- _What to work on_:
Repeat the records in full. No pictures belong in the copy.
═══ Source material ═══
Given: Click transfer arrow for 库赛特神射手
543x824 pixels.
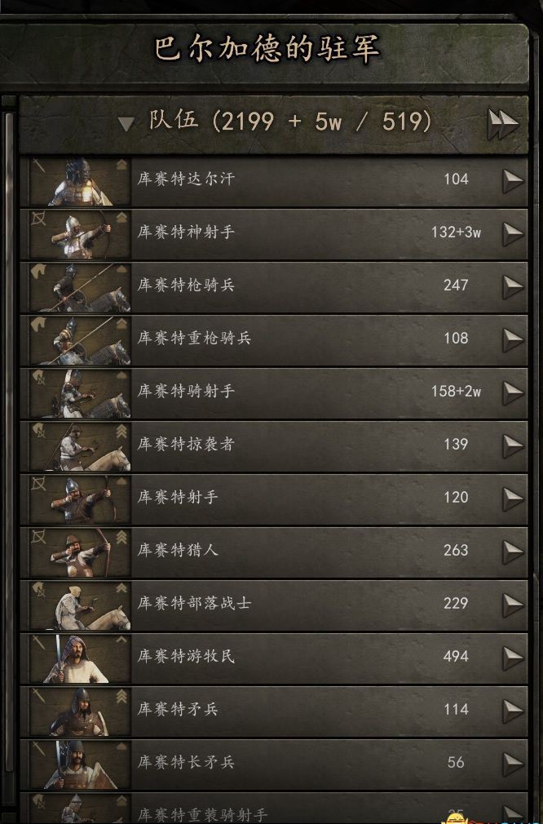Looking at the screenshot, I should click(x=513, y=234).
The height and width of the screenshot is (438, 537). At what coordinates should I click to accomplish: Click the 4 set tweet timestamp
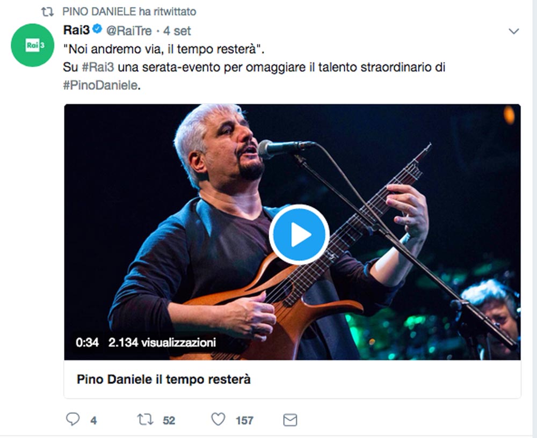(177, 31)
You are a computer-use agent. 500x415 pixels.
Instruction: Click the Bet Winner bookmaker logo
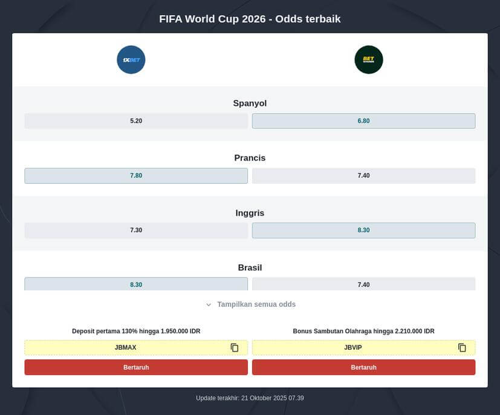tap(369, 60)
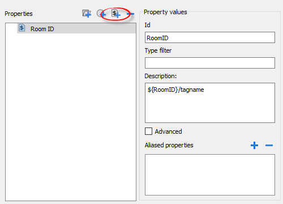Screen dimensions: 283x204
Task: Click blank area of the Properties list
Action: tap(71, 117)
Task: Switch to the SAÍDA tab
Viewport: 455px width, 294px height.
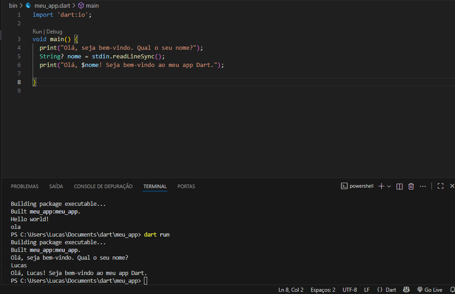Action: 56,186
═══
- _Exercise response_:
Given: Click transfer arrow for 库赛特神射手
543x824 pixels.
Looking at the screenshot, I should click(x=513, y=234).
The height and width of the screenshot is (438, 537). At what coordinates should I click to accomplish: Click the 4 set tweet timestamp
(177, 31)
You are a computer-use agent. 500x415 pixels.
Instruction: Click the Bet Winner bookmaker logo
tap(369, 60)
Screen dimensions: 283x204
Task: Click blank area of the Properties list
Action: tap(71, 117)
Task: Switch to the SAÍDA tab
Viewport: 455px width, 294px height.
Action: 56,186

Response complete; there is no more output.